Activities:
1 – Using the forum thread on books about fetishes, decide whether each statement agrees with it: (a) A Billion Wicked Thoughts draws on internet pornography and AOL as its main data sources; (b) Psychopathia Sexualis is an early 20th century text; (c) the poster who recommends Psychopathia Sexualis has already read it. Answer yes or no for each and quote the deciding words.
2 – Reproduce the passage of the forum thread on books about fetishes starting at "Any good books" and ending at "desires and so on?".
3 – Carry on the forum thread on books about fetishes from its last sentence.

───── Study text

Any good books giving overview on fetishes? Theories on why/how they come about, their relation and distinction from seemingly non-fetish desires and so on?

>> No.8560371

A Billion Wicked Thoughts isn't exactly what you're looking for but it's pretty close. It's a book on the hows and whys of human sexuality, using internet pornography and AOL as the prime data sources.

>> No.8560595

>>8559895

A classic book on this topic (which I hope to read someday) is Psychopathia Sexualis, a late 19th century clinical text which acts as a catalogue of deviant sexuality and fetishes, which was written by one Doctor whose name is Krafft-Ebing:

https://en.wikipedia.org/wiki/Richard_von_Krafft-Ebing#Principal_work

https://archive.org/details/psychopathiasexu00krafuoft

For a catalogue of the book's actual content, see especially pages XII-XIII in the front matter of the lower link. Krafft-Ebing's book seems to have popularized (if not coined) the modern meanings of sadism and masochism, as well as presenting a clinical exposition of homosexuality. Add to these the fetishes for missing body parts (amputees), shoe and foot fetishism, "material/texture" fetishism (fur, gloves, etc), zoosadism, necrophilia, bestiality and bondage, and you have a pretty good survey of deviant human sexuality, which includes certain common fetishes.

──────────
───── Provided material

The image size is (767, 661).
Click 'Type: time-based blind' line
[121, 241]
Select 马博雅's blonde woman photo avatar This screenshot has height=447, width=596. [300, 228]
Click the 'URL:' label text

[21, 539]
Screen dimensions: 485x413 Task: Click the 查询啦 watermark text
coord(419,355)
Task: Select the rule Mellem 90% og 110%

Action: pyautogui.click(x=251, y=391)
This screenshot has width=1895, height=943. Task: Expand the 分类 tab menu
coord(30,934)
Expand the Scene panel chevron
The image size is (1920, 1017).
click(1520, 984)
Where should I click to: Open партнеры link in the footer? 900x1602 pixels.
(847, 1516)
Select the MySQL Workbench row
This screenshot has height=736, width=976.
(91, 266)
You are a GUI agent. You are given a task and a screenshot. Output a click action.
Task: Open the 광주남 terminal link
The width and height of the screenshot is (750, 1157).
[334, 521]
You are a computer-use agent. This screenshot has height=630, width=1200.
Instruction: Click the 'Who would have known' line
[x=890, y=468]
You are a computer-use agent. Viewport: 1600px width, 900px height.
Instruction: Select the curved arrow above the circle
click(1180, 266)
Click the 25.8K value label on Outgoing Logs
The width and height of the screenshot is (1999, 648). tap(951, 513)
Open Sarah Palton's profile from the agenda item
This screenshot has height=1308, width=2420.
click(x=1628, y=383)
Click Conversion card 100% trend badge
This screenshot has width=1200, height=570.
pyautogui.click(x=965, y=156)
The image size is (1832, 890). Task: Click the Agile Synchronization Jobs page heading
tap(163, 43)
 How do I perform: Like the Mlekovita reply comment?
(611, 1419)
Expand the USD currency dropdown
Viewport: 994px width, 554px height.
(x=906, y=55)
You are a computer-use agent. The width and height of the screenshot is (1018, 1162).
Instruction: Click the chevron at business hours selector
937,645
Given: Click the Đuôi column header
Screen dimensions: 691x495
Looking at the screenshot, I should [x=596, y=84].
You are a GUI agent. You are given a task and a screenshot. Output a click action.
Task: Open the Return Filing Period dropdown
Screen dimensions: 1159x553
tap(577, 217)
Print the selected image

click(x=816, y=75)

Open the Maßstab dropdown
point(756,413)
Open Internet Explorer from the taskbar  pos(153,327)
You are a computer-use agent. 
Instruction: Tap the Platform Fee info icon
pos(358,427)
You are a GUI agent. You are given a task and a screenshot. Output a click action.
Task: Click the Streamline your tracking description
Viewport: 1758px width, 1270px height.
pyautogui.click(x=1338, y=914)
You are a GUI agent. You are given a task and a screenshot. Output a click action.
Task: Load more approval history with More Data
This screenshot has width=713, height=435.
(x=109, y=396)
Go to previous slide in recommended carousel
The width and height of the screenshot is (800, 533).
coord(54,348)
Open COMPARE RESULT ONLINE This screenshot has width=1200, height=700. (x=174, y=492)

──────────

Solved problems:
1 –
(a) Yes: "using internet pornography and AOL as the prime data sources"
(b) No: "a late 19th century clinical text"
(c) No: "which I hope to read someday"

2 –
Any good books giving overview on fetishes? Theories on why/how they come about, their relation and distinction from seemingly non-fetish desires and so on?

3 –
The sex columnist Dan Savage has suggested (and this is something that I agree with) that /some/ fetishes are cultural, but things like the foot fetish are just so common that they seem to pervade human culture. For example (this is an example that Savage once cited), there was a big 19th-century fetish about handkerchiefs. Women using them, carrying them around, things like that. The transgressive part is apparently where the fetishist would steal a young woman's handkerchief as a trophy of conquest, or piece of fap-material (not unlike a panty-raid)- see the contents, again, for mention of this. One doesn't really hear of such a fetish nowadays, as the kerchief is not nearly as common an instrument in everyday life.

Per wiki, Krafft-Ebing apparently chose the latin title and kept things just as dry and clinical in his treatment as possible, in order to actively discourage the possibility of any lay readers of his text - Krafft-Ebing still lived in 19th century Europe, after all, where one could easily get in trouble for writing such material if in the wrong place and at the wrong time. But, perhaps he also had his own sincere moral sensibilities about controlling such work. Let us therefore cause the good doctor to spin in his grave, by reading his work for entertainment and general education on the topic itself, as well as for historical insight on the quaint 19th century mind.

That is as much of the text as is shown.